• Problem statement: Only the lines below, from the one with "The width and height of the screenshot is (447, 273)." through the one with "The image size is (621, 432).", are to be written out, exactly.

• Data section:

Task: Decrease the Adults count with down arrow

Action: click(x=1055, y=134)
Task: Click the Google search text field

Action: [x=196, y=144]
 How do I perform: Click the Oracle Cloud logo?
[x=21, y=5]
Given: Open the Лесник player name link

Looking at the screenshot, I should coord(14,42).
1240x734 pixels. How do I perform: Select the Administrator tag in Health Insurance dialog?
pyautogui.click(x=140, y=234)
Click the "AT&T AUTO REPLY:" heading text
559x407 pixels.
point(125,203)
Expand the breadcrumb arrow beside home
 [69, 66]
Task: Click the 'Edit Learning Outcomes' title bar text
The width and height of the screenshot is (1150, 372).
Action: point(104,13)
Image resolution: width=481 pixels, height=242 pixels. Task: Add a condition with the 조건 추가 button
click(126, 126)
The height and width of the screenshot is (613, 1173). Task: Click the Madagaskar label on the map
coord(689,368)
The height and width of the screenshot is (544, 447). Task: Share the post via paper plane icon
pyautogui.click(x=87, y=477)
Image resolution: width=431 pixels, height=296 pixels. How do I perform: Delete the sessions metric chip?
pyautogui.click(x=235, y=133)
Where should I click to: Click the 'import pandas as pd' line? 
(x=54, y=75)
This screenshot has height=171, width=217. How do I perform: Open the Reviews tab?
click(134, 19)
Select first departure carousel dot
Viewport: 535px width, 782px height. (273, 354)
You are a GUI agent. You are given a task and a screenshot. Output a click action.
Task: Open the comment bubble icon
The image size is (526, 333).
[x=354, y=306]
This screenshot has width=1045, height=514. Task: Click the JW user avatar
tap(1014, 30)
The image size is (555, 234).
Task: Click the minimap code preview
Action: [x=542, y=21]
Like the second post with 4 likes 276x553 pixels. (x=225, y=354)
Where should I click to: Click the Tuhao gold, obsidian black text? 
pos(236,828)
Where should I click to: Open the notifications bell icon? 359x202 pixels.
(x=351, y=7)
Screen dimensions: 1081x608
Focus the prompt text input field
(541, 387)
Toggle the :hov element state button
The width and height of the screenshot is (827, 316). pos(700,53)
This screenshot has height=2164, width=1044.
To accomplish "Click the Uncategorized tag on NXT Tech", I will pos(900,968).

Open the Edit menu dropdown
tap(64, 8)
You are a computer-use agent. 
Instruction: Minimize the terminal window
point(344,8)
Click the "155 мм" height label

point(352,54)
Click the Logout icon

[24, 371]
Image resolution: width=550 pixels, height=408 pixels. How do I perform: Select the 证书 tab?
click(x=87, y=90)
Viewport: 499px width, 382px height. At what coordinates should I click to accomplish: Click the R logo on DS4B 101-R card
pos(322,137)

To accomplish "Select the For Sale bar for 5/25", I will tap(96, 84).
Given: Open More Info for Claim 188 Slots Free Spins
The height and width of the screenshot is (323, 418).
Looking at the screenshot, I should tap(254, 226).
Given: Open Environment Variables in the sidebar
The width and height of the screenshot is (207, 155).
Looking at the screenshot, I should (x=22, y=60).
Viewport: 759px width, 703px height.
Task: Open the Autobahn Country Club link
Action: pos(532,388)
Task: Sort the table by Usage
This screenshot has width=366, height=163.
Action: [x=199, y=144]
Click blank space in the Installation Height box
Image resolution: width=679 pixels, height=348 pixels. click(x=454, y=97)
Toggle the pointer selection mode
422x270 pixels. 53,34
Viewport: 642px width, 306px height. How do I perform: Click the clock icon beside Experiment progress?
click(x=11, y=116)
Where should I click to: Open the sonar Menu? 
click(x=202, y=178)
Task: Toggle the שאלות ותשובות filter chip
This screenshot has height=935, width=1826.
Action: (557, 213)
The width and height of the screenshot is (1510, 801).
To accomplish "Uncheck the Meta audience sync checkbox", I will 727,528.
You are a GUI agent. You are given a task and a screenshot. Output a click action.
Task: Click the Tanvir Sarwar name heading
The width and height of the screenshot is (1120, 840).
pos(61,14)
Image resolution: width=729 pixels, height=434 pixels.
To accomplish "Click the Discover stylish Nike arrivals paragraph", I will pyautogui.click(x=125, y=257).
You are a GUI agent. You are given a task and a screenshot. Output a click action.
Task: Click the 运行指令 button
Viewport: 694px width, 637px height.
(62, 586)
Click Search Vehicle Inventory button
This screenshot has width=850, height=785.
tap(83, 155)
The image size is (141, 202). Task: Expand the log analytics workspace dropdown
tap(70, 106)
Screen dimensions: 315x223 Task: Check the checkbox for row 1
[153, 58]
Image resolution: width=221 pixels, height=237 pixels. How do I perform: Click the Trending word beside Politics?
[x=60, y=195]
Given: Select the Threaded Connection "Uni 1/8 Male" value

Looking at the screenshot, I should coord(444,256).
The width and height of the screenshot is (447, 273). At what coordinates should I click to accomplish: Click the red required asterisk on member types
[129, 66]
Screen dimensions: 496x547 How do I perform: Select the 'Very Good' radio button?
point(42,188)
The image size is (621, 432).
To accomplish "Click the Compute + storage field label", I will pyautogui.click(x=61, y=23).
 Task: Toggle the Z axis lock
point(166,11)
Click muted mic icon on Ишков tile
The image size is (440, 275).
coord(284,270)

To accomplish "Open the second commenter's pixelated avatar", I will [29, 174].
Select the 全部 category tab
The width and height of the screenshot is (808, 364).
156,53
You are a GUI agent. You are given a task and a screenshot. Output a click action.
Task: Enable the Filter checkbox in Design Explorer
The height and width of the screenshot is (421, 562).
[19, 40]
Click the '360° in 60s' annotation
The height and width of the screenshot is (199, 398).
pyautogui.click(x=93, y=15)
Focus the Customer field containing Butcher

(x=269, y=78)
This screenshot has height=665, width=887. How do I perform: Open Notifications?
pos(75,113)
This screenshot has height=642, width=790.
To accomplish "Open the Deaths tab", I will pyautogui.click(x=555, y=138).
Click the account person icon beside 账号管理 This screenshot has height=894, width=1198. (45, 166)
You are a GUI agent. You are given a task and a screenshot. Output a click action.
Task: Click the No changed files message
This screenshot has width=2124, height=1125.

• Exercise response:
The width and height of the screenshot is (447, 273). At what coordinates should I click to accomplish: Click the red required asterisk on member types
[129, 66]
Screen dimensions: 496x547 How do I perform: Select the 'Very Good' radio button?
point(42,188)
The image size is (621, 432).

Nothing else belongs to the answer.